## Task details
Only a number is expected here: the count of lines in the data that contain "agent".

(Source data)
----
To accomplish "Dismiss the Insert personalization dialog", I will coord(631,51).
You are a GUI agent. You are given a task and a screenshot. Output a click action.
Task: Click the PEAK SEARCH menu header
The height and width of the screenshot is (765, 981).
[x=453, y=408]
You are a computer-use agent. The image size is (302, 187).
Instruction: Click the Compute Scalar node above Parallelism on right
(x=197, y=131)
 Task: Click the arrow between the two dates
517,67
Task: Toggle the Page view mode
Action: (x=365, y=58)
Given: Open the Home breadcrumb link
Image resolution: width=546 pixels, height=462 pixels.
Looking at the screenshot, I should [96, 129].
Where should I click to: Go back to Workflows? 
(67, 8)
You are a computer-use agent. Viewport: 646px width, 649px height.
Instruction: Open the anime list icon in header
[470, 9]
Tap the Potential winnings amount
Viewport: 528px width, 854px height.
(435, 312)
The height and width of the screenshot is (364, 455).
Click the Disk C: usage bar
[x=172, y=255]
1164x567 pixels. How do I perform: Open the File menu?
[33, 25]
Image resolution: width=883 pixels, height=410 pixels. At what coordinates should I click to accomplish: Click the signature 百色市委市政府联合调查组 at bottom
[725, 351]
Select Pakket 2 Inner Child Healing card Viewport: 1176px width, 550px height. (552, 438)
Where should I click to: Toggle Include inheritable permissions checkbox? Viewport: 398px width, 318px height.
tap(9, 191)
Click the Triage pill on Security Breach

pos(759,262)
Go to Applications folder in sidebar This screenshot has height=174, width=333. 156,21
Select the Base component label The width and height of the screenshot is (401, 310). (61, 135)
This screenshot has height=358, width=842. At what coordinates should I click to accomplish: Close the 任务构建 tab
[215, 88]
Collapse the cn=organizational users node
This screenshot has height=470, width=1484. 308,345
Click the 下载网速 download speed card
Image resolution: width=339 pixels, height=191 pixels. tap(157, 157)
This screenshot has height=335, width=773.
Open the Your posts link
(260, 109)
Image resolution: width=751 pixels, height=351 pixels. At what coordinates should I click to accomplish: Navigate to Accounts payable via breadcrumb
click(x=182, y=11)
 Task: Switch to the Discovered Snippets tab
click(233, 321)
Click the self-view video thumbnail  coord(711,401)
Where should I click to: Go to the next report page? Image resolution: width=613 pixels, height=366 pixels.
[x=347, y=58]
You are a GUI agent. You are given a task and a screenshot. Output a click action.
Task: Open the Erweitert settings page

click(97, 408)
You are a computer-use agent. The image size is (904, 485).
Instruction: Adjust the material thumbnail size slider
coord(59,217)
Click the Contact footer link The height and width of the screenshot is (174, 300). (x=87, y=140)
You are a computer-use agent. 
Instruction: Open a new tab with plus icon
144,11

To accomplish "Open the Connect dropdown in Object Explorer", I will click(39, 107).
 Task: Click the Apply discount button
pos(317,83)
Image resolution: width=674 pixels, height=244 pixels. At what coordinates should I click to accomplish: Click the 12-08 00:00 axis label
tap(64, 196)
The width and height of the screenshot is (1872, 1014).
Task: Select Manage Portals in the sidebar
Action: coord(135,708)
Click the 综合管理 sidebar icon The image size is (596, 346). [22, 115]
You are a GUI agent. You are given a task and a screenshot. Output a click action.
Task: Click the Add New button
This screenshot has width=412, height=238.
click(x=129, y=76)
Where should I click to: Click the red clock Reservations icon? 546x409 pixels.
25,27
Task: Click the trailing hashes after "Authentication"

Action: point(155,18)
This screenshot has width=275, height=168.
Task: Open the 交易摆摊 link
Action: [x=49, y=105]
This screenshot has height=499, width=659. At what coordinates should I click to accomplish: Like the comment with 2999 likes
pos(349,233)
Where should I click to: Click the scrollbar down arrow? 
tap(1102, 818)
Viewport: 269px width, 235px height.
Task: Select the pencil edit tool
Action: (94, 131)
----
## Answer section
7